Langdon eyed the final headline on the wall—from the online magazine Salon, January 3, 2015.
“GOD IS ON THE ROPES: THE BRILLIANT NEW SCIENCE THAT HAS CREATIONISTS AND THE CHRISTIAN RIGHT TERRIFIED.”
A Young MIT Professor Is Finishing Darwin’s Task—and Threatening to Undo Everything the Wacky Right Holds Dear.
The screen refreshed, and Edmond reappeared, striding purposefully along the hallway of a university science facility. “So what is this gigantic step forward that has so terrified Creationists?”
Edmond beamed as he paused outside a door marked: ENGLAND LAB@MITPHYSICS.
“Let’s go inside—and ask the man himself.”
CHAPTER 93
THE YOUNG MAN who now appeared on Edmond’s display wall was physicist Jeremy England. He was tall and very thin, with an unkempt beard and a quietly bemused smile. He stood before a blackboard filled with mathematical equations.

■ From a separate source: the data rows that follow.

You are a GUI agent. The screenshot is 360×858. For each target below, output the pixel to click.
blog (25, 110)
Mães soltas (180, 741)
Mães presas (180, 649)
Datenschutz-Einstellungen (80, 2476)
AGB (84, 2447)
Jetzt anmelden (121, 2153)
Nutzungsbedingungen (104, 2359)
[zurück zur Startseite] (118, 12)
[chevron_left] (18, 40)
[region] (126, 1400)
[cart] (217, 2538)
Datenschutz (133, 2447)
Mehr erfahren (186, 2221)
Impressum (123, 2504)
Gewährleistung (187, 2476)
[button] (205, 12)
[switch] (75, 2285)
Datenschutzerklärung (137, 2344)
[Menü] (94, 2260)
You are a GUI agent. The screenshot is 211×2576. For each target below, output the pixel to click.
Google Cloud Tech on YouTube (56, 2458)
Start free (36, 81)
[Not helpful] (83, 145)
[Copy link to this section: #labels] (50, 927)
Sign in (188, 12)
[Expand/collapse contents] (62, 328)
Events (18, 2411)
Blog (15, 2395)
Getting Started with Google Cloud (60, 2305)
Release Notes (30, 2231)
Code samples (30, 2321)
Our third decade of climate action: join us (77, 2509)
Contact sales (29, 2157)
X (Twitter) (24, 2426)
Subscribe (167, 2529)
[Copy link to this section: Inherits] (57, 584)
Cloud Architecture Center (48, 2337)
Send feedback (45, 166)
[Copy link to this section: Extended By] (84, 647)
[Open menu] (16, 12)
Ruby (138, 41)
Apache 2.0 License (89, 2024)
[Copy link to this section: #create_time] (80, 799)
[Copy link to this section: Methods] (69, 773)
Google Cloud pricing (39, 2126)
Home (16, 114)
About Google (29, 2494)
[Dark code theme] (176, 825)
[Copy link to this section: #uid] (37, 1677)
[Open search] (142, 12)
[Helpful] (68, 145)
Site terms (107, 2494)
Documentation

“First,” England said, his tone friendly and unassuming, “let me just say that this theory is not proven, it’s just an idea.” He gave a modest shrug. “Although, I admit, if we can ever prove that it’s true, the implications are far-reaching.”
For the next three minutes, the physicist outlined his new idea, which—like most paradigm-altering concepts—was unexpectedly simple.
Jeremy England’s theory, if Langdon understood it correctly, was that the universe functioned with a singular directive. One goal.
To spread energy.
In the simplest terms, when the universe found areas of focused energy, it spread that energy out. The classic example, as Kirsch had mentioned, was the cup of hot coffee on the counter; it always cooled, dispersing its heat to the other molecules in the room in accordance with the Second Law of Thermodynamics.
Langdon suddenly understood why Edmond had asked him about the world’s Creation myths—all of which contained imagery of energy and light spreading out infinitely and illuminating the darkness.